EXHIBITIONS

坂本龍一+高谷史郎 インスタレーション展

water state 1

坂本龍一+高谷史郎 water state1 2020 撮影=山中慎太郎(Qsyum!) 画像提供=YCAM

 坂本龍一+高谷史郎によるインスタレーション展が山口情報芸術センター[YCAM]で開催中。水を素材に、YCAMで制作・発表した2013年の作品《water state 1》が公開されている。

 地球上の生命を支える根源的な物質であり、環境条件によってその様態を自在に変える「水」。音楽家・坂本龍一は、音楽から造形的要素に至るまで、様々なインスピレーションの源泉となる「水」に対して、強い関心を示してきた。

 YCAMに附属する研究開発チーム「YCAM InterLab」は、坂本がアーティスト・高谷史郎との共作となる《water state 1》の構想を進めるなか、水滴を制御し、自在に落下させることができる装置を開発。そして、水の様態の変化を中心に据えた、「庭」のような作品が完成した。

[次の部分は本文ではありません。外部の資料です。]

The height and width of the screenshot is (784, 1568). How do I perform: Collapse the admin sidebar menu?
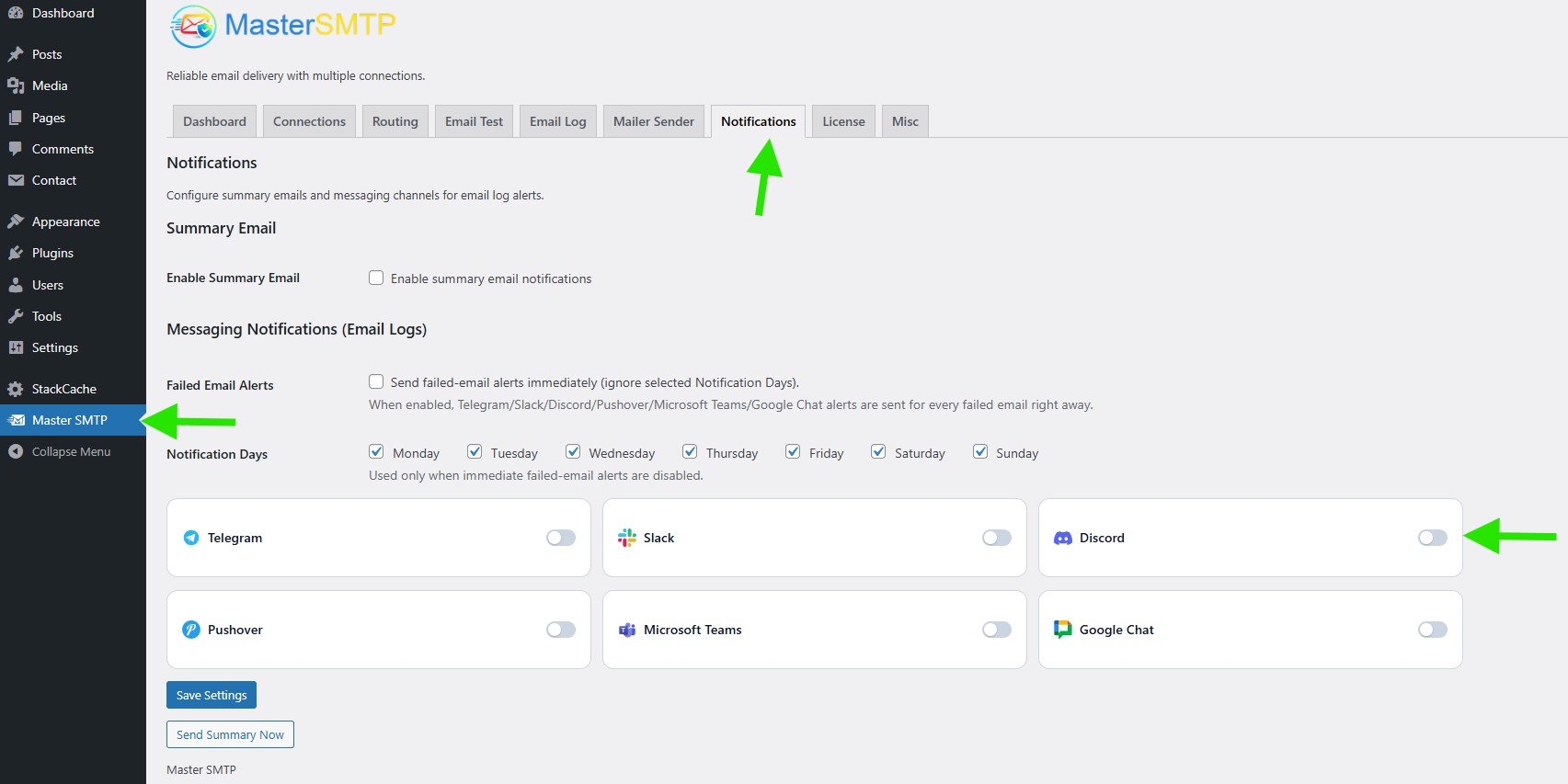[71, 451]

 水の様々な表情を見せる《water state 1》の中央の漆黒の水面には、水滴が落ち、波紋が広がり、それと呼応するように繊細なサウンドが会場を包み込む。地球上の気象データなどをもとにして、時間とともに水滴の落ちる量や場所が変化し、水滴に合わせて広がり、干渉し合う波紋とサウンドが、重なり合いながら静寂のなかに消えていく。